What is the key to their approach?

They have learnt some skills they can utilize when things go wrong. They admit they are not perfect, can have bad days, can wake up grumpy, life can severely hit them as well – but they look at it with an expectation of overcoming and with the knowledge of having

control over their own attitudes and actions.

So why are they beside us on our resilience journey?

Because they have been through stuff.

They know what it is like – even though they cannot fully understand our situation.

They have already fought through the feelings of desperation, hopelessness, rejection, doubt, being lost.

They also remember how much it meant to them that someone was there and they could pour their heart out to them.

They could share their struggles with someone who listened – without judgment,

without telling them what they should, or shouldn’t have done. Their listeners were not aiming to fix their lives but gently leading them to arrive at a better understanding both of the consequences of their earlier actions and figuring out how to survive the actual situation step by step. Due to that successful understanding they can be here for us: to help us to figure out what’s next and how to prevent the same situation again.

Neither by fixing our current situation nor fixing us, but providing us with support, a hand to grab, an arm to hang onto when we pull ourselves up.

And they remember it is hard and painful work, that’s why their words of encouragement sound valid:

they do not deny the hardship but themselves represent a positive outcome.

They are living proof of the “possible”.

They have been through their own resilience journey.

What gave them power to achieve all this?
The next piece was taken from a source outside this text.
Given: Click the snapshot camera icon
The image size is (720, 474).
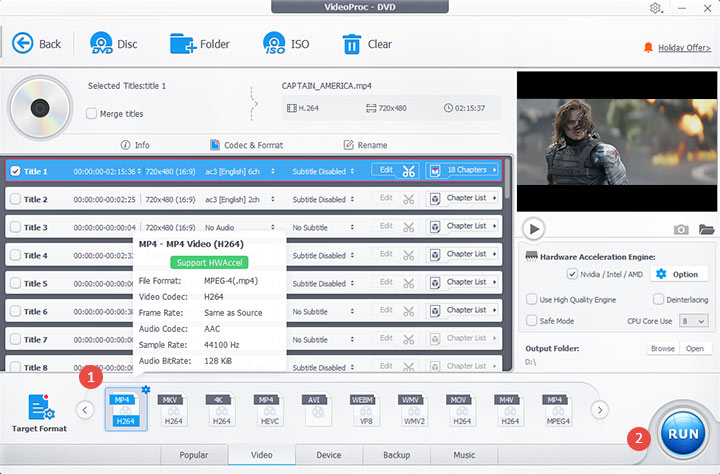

I believe one key factor is admitting that we have flaws and failures.

We cannot fight “something”, but we can fight “the thing” – we must name it. Otherwise we are just throwing arrows into a big forest without targeting anything in particular. What is the chance of hitting a target if we hunt that way?

Unfortunately, these days taking responsibility and disclosing our own mistakes is seen as weakness.

However, standing alone in front of that mirror first, then amongst others, and acknowledging we are not superheroes and we need support is indeed a picture of strength.

We dare to speak out and declare we want to do it better. We are brave enough to ask for help.

Those friends who stayed with us in the turmoil will be our helpers, and others might join in later – as

we re-build our lives and discover step by step who we are.

Shaking off the fake postures, social positions, while finding the true meaning of our lives.

And over time we will find out what our true friends already know: we are worthy of love.

Together with all of our cracks and brokenness, we are worthy.

And once we can grab that, we will have the knowledge, deep enough, inside of us, to be sure of who we are.